Researchers from the California Institute of Technology, with support from the National Science Foundation (NSF), have developed conditional small RNA molecules that could treat cancer cells without causing negative side effects. 

Cancer is a personal disease that varies with each case and is based on one's own environmental and genetic factors. It is normally treated with chemotherapy, which consists of giving patients one or more types of drugs in hopes of this diagnosing and treating cancer cells. The problem with chemotherapy is that it is not selective enough, in that taking a drug which kills fast-growing tumor cells will also kill cells in the hair follicle, due to the fact that cells in the hair follicle are fast-growing as well. This is what leads to hair loss while going through chemotherapy treatments. 

But now, Niles Pierce, co-author of this study, along with his team, have created the conditional small RNA molecules to separate the diagnosis and treatment steps by utilizing characteristics found in our DNA and RNA. This will help target cancer cells only, and leave unaffected cells alone.

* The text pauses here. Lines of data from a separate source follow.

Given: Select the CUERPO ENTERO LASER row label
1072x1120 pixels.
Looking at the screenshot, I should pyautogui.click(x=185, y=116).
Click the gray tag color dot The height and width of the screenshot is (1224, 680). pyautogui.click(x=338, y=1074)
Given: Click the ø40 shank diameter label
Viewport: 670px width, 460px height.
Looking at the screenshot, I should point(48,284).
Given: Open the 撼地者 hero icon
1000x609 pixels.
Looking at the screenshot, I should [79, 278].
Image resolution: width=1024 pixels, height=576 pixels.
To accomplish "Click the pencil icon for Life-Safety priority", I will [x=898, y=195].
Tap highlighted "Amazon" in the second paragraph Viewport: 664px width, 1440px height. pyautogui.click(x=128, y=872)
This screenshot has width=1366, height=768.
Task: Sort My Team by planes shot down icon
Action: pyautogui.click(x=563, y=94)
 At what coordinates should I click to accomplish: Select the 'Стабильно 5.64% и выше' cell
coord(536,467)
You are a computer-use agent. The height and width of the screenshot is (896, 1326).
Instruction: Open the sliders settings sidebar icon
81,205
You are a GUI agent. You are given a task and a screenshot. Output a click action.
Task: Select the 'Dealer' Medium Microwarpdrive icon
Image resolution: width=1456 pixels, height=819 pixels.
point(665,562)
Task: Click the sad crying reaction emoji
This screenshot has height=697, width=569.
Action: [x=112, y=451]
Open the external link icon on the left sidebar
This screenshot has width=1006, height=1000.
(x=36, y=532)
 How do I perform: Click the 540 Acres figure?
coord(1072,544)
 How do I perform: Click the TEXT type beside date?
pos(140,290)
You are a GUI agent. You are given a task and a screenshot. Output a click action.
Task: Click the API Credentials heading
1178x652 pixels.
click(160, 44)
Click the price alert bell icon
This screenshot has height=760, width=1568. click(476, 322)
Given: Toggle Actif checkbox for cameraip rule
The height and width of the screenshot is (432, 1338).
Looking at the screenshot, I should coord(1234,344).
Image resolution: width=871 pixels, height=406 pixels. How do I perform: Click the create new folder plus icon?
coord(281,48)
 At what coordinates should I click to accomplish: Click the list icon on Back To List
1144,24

"The molecules are able to detect a mutation within a cancer cell, and then change conformation to activate a therapeutic response in the cancer cell, while remaining inactive in cells that lack the cancer mutation," said Pierce. 

RNA performs certain tasks in a cell, such as playing the messenger role and switching to communicate and watch over which genes are expressed in a cell "at any given time." By performing such tasks, RNA help to keep cells alive and healthy. 

Small RNAs, which are a particular class of RNAs, are what Pierce and his team are relying on for their new treatment. Small RNAs are less than 30 base pairs in length, where an average gene is thousands of base pairs long. In this study, two types of small RNAs are used because they are involved in many processes "that maintain life," and they structurally mimic small

RNA processes that naturally occur within our cells. The first small RNA opens up if there is a cancer mutation. If there is, a hidden signal is exposed within the small RNA. After it opens, the second small RNA attaches to it and triggers a chain reaction where RNA molecules continuously come together to form a longer chain. The longer the chain, the better because longer chains "trick" cells into thinking they're being attacked by a virus, and it causes cancer cells to self-destruct. 

"By decoupling diagnosis and treatment, we can create molecules that are both highly selective and highly effective in killing cancer cells," said Pierce. "Conceptually, small conditional RNAs have the potential to transform cancer treatment because they can change what we can expect from a molecule. Many years of work remain to establish whether this conceptual promise can be realized in human patients."

The study was published in Proceedings of the National Academy of Sciences.